A vulnerable context for maternal and newborn health
Facilities providing essential maternal health care sustained extensive damage following the earthquake, which contributed to overcrowding at hospitals and poor health outcomes. The earthquake destroyed over 80% of health facilities in affected districts, which likely exacerbated Nepal’s existing low rates of facility-based delivery and skilled birth attendance.
Additionally, damage to primary health care facilities and birthing centers, which can serve as a first contact point for women seeking maternal health services, further limited the availability of basic obstetric care. The effects of the earthquake also disrupted access to comprehensive emergency obstetric and neonatal care.

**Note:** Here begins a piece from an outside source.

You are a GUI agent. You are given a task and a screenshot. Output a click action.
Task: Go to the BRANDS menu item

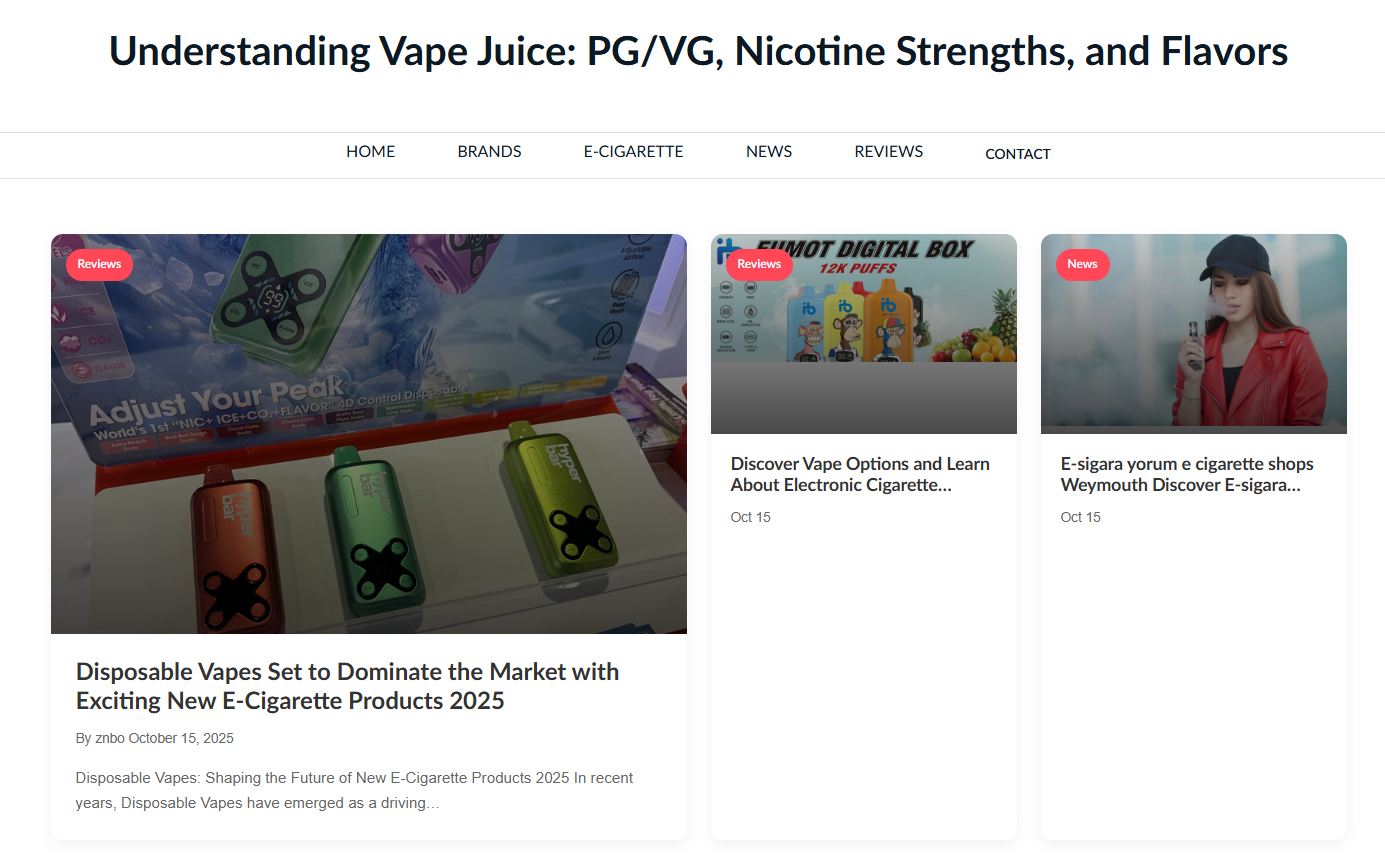click(490, 152)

The natural disaster took a toll on maternal mental health amidst Nepal’s preexisting shortage of mental health care providers. Women who were pregnant during the earthquake reported being fearful that it may have damaged their fetuses and remained concerned about the living conditions their newborns would face. Many living in poorly-insulated structures in relocation camps post-earthquake feared that their infants and children were exposed to dangerously cold temperatures at night, leaving them vulnerable to poor health outcomes.
Exclusive breastfeeding practices—which have important implications for both maternal and newborn health—may have suffered following the earthquake as well. Some women living in relocation camps throughout the Kathmandu Valley area expressed concerns about not producing enough breast milk. This perception, along with the typical rise in donations of breast milk substitutes during humanitarian emergencies and unrestricted distribution of such products, may have led to an increase in formula feeding.
As Stephanie Kayden, Chief of the Division of International Emergency Medicine and Humanitarian Program at Brigham and Women’s Hospital, reflects,
“Many people who respond to humanitarian crises simply don’t prepare for the needs of pregnant women. I’ve seen earthquake field hospitals staffed with orthopedists and neurosurgeons, but no one who could do a cesarean section for obstructed labor. Women don’t stop having babies during disasters.”
An opportunity for the future
Researchers have noted that the period following natural disasters such as the 2015 Nepal earthquake serves as an opportunity to expand universal health coverage, rebuild better health facilities and strengthen the capacity of skilled birth attendants. Promoting health system resilience by investing in earthquake-resistant structures and developing evidence-based disaster response plans is crucial. Implementing community-based interventions and enhancing health worker training are also promising approaches for improving maternal and newborn health in the wake of natural disasters.